Here is my code. I thought this would delete the cells automatically (as done in the game of life) after 2 cell life cycles but the cells never seem to delete. It just keeps multiplying, I'm not trying to make a cancer cell simulator, I'm trying to make Conway's game of life using pygame. I'm completely lost on what to do, any help would be appreciated.

Upvotes: 0

Views: 55

Answers (1)

jsbueno
jsbueno

Reputation: 110311

You are correctly making a copy of your cell grid in the die function - so that you can count cells on the existing grid, and update the grid for the next step.

The problem is that you are not doing that: as your checks are on the temp grid, they are "seeing" the cells for the next-step: so cells past the first one will "see" the future grid, and this totally messes the rules.

Just change all the checks in die (the "if" expressions) to look at the "is" grid in the randomBool variable, not in the toBe grid in the temp variable.

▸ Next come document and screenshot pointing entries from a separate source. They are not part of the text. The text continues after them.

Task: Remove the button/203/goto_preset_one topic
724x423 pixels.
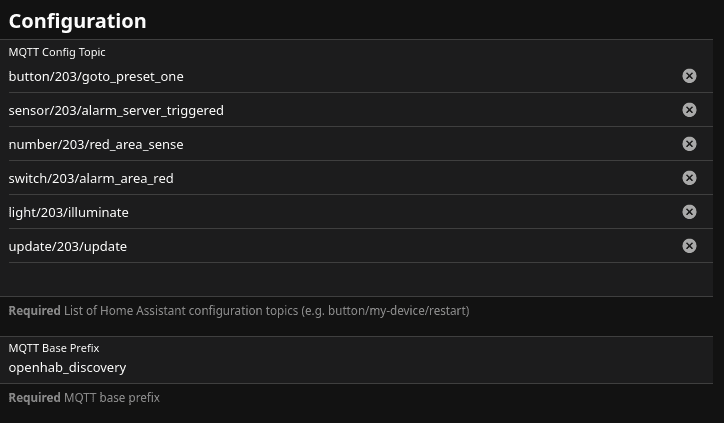Action: point(689,76)
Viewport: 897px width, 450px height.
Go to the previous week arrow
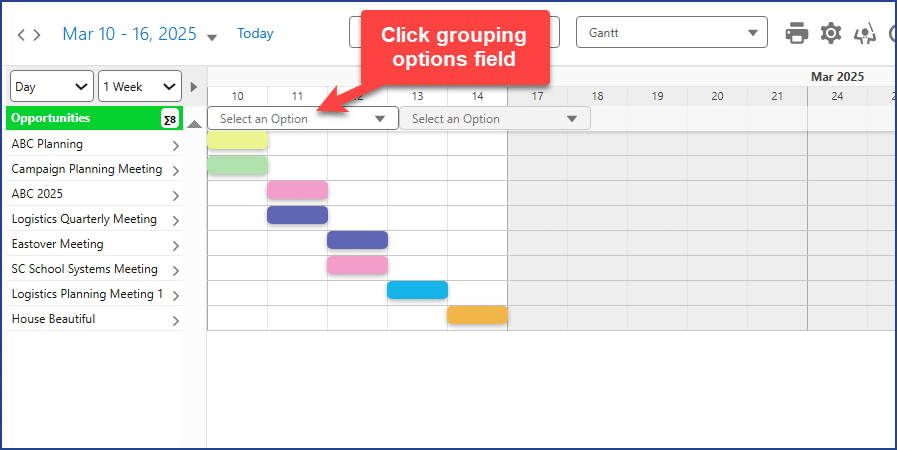(x=21, y=35)
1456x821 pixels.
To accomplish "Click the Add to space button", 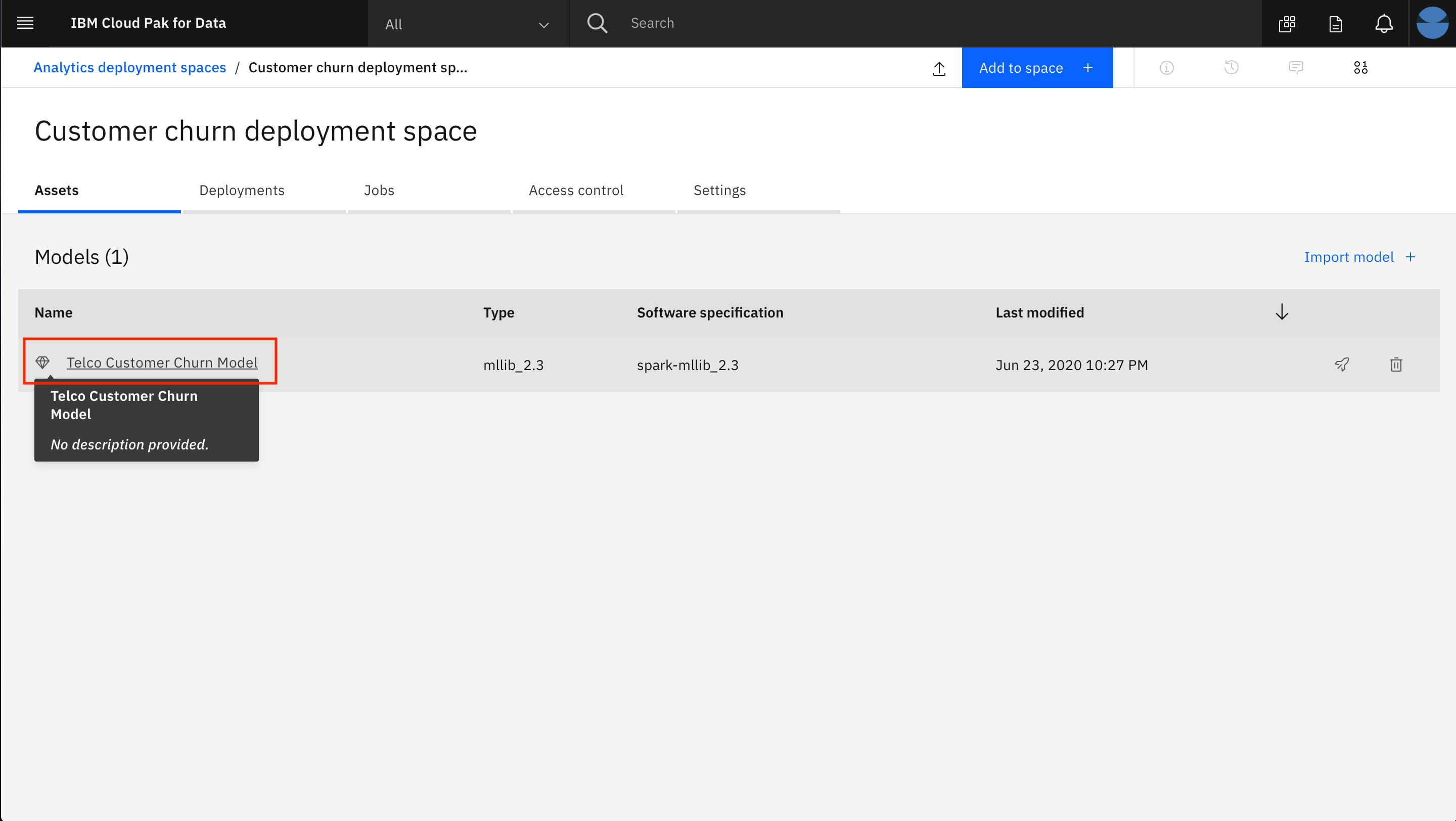I will [x=1036, y=68].
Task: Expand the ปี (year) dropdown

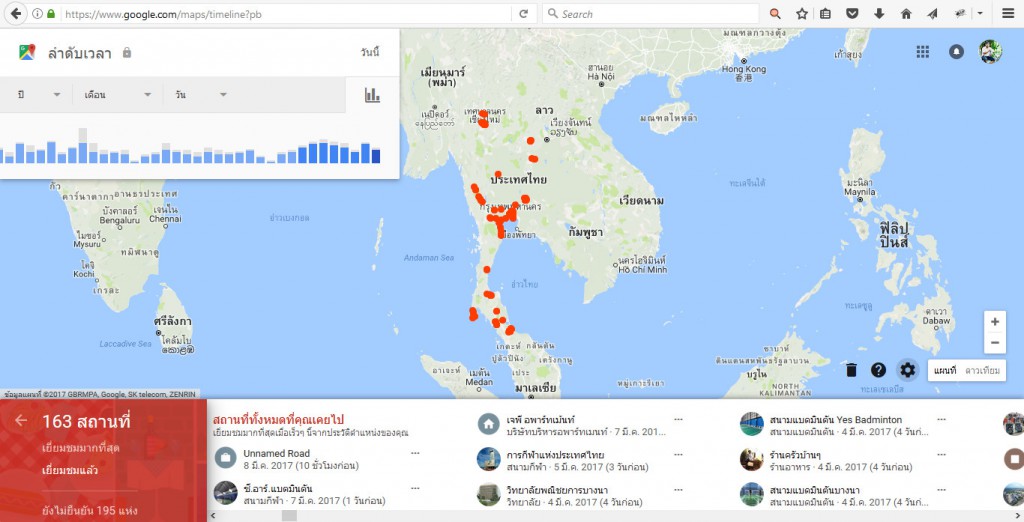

Actually, no need to copy.deepcopy the grid, you just need a grid of the same size - it will be filled up by the checking of each cell.

    ...
    def die():
        ...
        for y in range(height):
            for x in range(width):
                count = 0
                ...
                if randomBool[y - 1][x - 1]:  # <- here: "look at" the _current_ state, not the one in  "temp"
                    count += 1
                # change all other if statements for counting
                ... 
                # at the end of the count, check the new value, but again
                # looking at the current value in the current grid
                # to know if a cell was already living:
                if randomBool[y][x] and count == 2:
                    temp[y][x] = True
                elif count == 3:
                    temp[y][x] = True
                else:
                    temp[y][x] = False
                ...
         

That said, your program (here, and programming style in general) can improve a lot if you make more use of "functions": this basic programming primitive really, really helps with code readability, writting, maintainability - and not only in places where you know beforehand you will have to repeat code: encapsulating code in functions helps the overall project.